◆ **Aim**
Repeat the data word for word, from the line containing "Click the Create New Task heading" through the line containing "click(53, 25)", with both of those lines included.

Excerpted data start

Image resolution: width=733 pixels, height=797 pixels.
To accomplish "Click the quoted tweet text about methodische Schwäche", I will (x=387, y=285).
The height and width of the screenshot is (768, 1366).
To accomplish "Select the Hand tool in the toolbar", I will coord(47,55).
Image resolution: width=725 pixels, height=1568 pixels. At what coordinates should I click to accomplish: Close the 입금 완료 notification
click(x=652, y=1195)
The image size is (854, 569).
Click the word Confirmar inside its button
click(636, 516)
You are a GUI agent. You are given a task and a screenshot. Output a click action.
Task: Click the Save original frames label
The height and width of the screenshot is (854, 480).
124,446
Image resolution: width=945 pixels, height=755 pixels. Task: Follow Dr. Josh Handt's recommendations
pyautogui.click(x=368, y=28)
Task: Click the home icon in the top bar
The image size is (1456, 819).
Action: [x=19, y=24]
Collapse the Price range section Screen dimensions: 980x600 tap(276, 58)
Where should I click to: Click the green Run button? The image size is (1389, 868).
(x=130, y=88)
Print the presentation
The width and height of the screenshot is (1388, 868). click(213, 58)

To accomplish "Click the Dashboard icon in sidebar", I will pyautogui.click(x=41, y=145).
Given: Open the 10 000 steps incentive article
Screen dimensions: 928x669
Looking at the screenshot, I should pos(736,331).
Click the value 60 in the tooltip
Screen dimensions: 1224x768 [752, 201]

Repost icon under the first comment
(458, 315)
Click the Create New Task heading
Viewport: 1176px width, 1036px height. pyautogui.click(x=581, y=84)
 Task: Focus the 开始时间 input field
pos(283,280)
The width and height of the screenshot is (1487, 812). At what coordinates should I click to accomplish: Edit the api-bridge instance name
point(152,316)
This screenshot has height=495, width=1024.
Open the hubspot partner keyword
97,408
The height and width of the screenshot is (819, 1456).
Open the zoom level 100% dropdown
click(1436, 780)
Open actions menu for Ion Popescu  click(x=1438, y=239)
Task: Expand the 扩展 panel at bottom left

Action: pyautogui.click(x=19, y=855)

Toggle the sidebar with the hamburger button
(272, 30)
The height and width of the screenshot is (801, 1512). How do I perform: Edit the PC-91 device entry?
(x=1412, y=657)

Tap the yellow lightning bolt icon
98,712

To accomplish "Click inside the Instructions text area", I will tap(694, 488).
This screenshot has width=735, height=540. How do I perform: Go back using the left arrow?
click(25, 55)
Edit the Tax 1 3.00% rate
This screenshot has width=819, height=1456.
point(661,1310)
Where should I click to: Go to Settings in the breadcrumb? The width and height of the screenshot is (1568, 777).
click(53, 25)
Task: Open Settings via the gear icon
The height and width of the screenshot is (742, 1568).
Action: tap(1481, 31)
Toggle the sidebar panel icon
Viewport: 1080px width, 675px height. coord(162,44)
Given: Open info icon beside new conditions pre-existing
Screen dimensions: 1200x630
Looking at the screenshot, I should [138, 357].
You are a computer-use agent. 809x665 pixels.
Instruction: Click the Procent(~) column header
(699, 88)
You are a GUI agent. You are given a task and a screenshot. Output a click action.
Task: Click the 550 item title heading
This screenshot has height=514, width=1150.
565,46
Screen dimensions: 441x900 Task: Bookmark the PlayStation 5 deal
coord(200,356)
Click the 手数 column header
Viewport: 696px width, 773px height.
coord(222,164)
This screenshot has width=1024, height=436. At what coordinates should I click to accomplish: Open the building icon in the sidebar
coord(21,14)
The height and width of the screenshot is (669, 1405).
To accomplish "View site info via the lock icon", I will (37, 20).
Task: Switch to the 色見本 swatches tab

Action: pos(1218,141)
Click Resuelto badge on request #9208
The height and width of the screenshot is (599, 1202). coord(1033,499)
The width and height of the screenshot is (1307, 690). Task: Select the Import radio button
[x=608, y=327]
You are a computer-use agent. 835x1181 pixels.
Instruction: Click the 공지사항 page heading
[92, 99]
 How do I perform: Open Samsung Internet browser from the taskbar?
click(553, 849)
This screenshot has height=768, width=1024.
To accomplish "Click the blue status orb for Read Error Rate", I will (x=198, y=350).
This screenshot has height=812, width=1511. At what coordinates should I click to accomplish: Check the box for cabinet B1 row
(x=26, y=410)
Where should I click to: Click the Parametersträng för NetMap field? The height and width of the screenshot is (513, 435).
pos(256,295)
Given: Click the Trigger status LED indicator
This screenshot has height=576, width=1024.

Excerpted data end

◆ **Task result**
Click the Create New Task heading
Viewport: 1176px width, 1036px height. pyautogui.click(x=581, y=84)
 Task: Focus the 开始时间 input field
pos(283,280)
The width and height of the screenshot is (1487, 812). At what coordinates should I click to accomplish: Edit the api-bridge instance name
point(152,316)
This screenshot has height=495, width=1024.
Open the hubspot partner keyword
97,408
The height and width of the screenshot is (819, 1456).
Open the zoom level 100% dropdown
click(1436, 780)
Open actions menu for Ion Popescu  click(x=1438, y=239)
Task: Expand the 扩展 panel at bottom left

Action: pyautogui.click(x=19, y=855)

Toggle the sidebar with the hamburger button
(272, 30)
The height and width of the screenshot is (801, 1512). How do I perform: Edit the PC-91 device entry?
(x=1412, y=657)

Tap the yellow lightning bolt icon
98,712

To accomplish "Click inside the Instructions text area", I will tap(694, 488).
This screenshot has width=735, height=540. How do I perform: Go back using the left arrow?
click(25, 55)
Edit the Tax 1 3.00% rate
This screenshot has width=819, height=1456.
point(661,1310)
Where should I click to: Go to Settings in the breadcrumb? The width and height of the screenshot is (1568, 777).
click(53, 25)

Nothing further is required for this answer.